When Charles Wesley first went away to college, he left behind a lot of the strict religious routine of his childhood and found great delight and success in cards, theater, music and dancing. His family became very concerned about his being “lost in diversions,” and sent older brother John to come check in on this benignly rebellious Charles. When John challenged Charles on his religious discipline, Charles replied, (and I just love this), “What! Would you have me be a saint all at once?” But it was this year of “diversions” that awakened Charles to a profound need to return to a disciplined life, a desire that would lead to the beginning of the Holy Club, the Oxford Methodists.
I’ve lately been reflecting on what confession of sins looks like for a person who is genuinely pursuing and growing in holiness. What are you meant to confess if you’re not choosing to participate in any blatant rebellion against the Lord? For this week’s comic, I thought I’d poke fun at this evangelical idea that all sin is equally an abomination before God, that something as benign as finding another person attractive is as deadly a sin deserving of hell as committing a holocaust. I remember the messages I got in High School and college evangelical ministries was that any sexual desire I had was equivalent to lust and made me unholy and unforgivable as long as I kept repeating this sin over and over. What was actually a gift of human nature was demonized and led to great shame. In college, I remember reading this book by John Piper called “Don’t Waste Your Life,” and it made me feel sinful for doing anything with my life that wasn’t directly evangelizing others to know and love God. He started out with the story of a retired couple who spent their retirement years collecting shells on the beach. Instead of celebrating their sabbath and their enjoyment of God’s creation, Piper criticized them for wasting their last years, and therefore disappointing God. This book was really praised in my Christian college, and I began to really worry that diversions and entertainment and sabbath and rest were just me wasting my life instead of glorifying God.
I find it fascinating what sins the evangelical church tends to emphasize and utterly villify, and what sins they completely ignore.
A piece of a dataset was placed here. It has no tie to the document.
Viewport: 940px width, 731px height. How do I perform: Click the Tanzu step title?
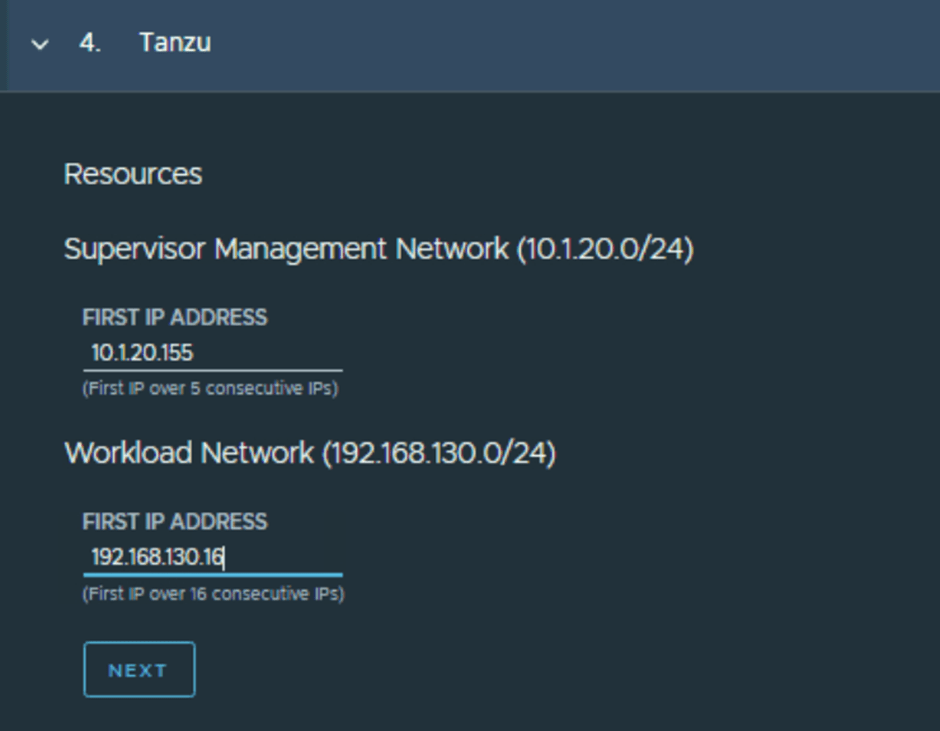(174, 43)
It seems like people in the church are much more quick to judge the sins of others that they don’t personally struggle with, and minimize or turn a blind eye to their real participation, especially, in social sins. It is baffling to me that so many people who believe in the same brown-skinned, marginalized Savior that I worship hold such different conclusions about the implications of our faith. In a recent poll around religion and Qanon conspiracy theories, approximately one in four evangelical Americans believe “a storm is coming” and “true American patriots may have to resort to violence.” 61% of white evangelical Protestants believe that the election was stolen from Trump. Lately, much of the evangelical church has been up in arms about Critical Race Theory, arguing that anti-racist teaching is actually more harmful than racism, and is somehow contrary to the gospel. (Maybe another day we can get into the problems around this whole argument).
Thankfully, there are still plenty within the evangelical church who are concerned about the growing radicalization of White Christian nationalism. After the January 6 mob attack on the Capitol, a group of 100 evangelical leaders wrote an open letter stating:
“We recognize that evangelicalism, and white evangelicalism in particular, has been susceptible to the heresy of Christian nationalism because of a long history of faith leaders accommodating white supremacy. We choose to speak out now because we do not want to be quiet accomplices in this on-going sin.”
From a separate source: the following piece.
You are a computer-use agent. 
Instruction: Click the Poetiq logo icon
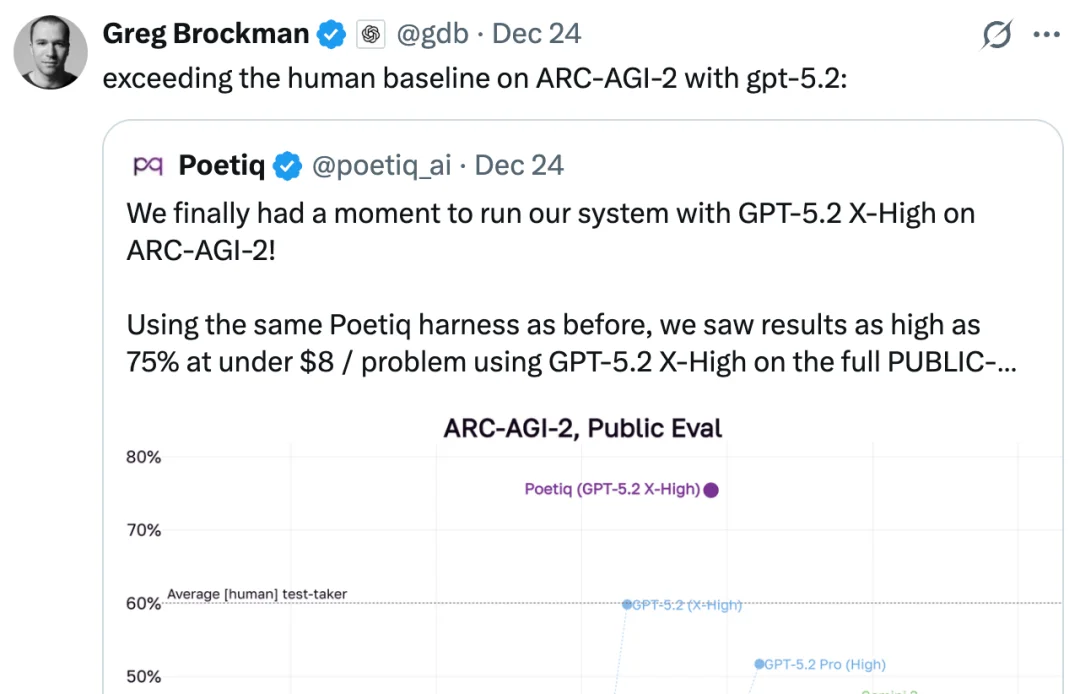click(148, 166)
(Read the whole letter here, it’s very well done and gives me a lot of hope for the church!)
In a stand-up comedy routine called “Recovering Fundamentalist,” evangelical celebrity Mark Lowry challenged the rhetoric of “love the sinner, hate the sin.” He said he’d been paying a lot more attention to the “red letters,” meaning the words spoken by Jesus, and he discovered a more appropriate position for Christians to hold is “Love the sinner, hate MY OWN sin.” I belong to the United Methodist tradition, and we pretty regularly recite a written confession before we take Holy Communion. As I was reflecting on what it looks like to confess sin when we’re on the path to holiness, I am shaped by this written prayer of confession, which lifts up not only the things I’ve done, but also the things I’ve left undone. It acknowledges that on the road to Christian perfection, I still have plenty in my own life to notice and acknowledge, and often it’s the ways I’ve been caught up in societal norms that cause harm to my neighbor. It’s a communal confessional, where we share together in realizing the ways we have failed as a group to love God and neighbor fully.
And we have failed. The church has failed. Miserably. Time and again. Thank God that the Holy Spirit calls us to repentance, and that the mercy of Christ is offered to us over and over again. Thanks be to God that we are daily given grace to grow in holiness, to love God and neighbor better tomorrow than we did today.